Restricted Bayesian Neural Network
Sourav Ganguly, Saprativa Bhattacharjee
TL;DR
This work tackles uncertainty and memory efficiency in deep learning by introducing a Restricted Bayesian Neural Network (RBNN) that represents incoming weights for each neuron as Gaussian-distributed parameters, allowing storage of only distribution parameters rather than full weight matrices. Training is performed via Cross Entropy Optimization (CEO), a zero-order, gradient-free method that samples weight realizations from $\mathcal{N}(v,\Sigma)$, selects elite samples, and updates the Gaussian parameters to drive down the loss while keeping weights bounded in $[-1,1]$. The authors demonstrate competitive accuracy on Pulsar-star and Iris datasets, with notable storage advantages over standard FFNNs and traditional BNNs, and show rapid convergence within a small number of epochs. Overall, the approach offers a practical path to uncertainty-aware models that scale memory-wise to larger architectures, with clear avenues for regression and time-series extensions in future work.
Abstract
Modern deep learning tools are remarkably effective in addressing intricate problems.

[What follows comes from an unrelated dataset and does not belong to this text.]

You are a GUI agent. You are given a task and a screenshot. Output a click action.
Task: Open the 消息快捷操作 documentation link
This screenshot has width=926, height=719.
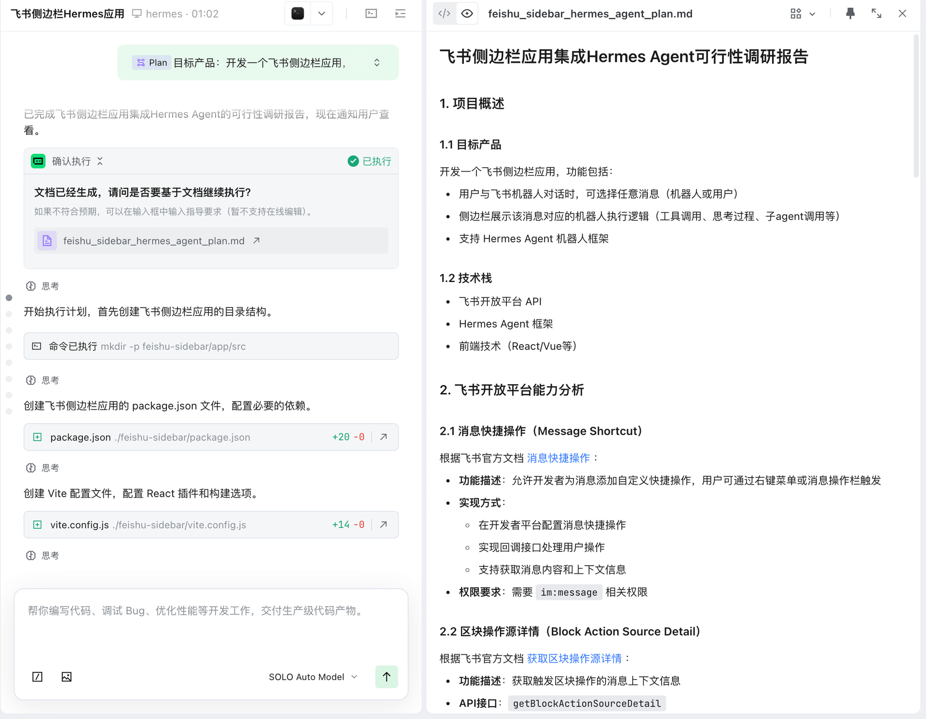point(558,458)
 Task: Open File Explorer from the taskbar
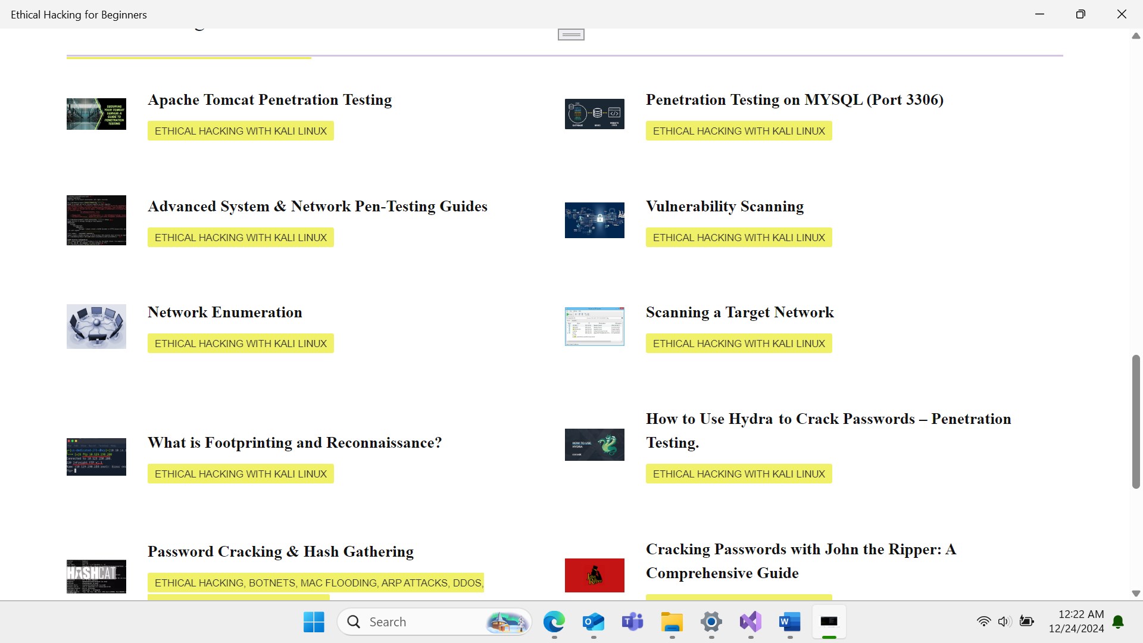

However, their operation as black-box models introduces increased uncertainty in predictions. Additionally, they contend with various challenges, including the need for substantial storage space in large networks, issues of overfitting, underfitting, vanishing gradients, and more. This study explores the concept of Bayesian Neural Networks, presenting a novel architecture designed to significantly alleviate the storage space complexity of a network. Furthermore, we introduce an algorithm adept at efficiently handling uncertainties, ensuring robust convergence values without becoming trapped in local optima, particularly when the objective function lacks perfect convexity.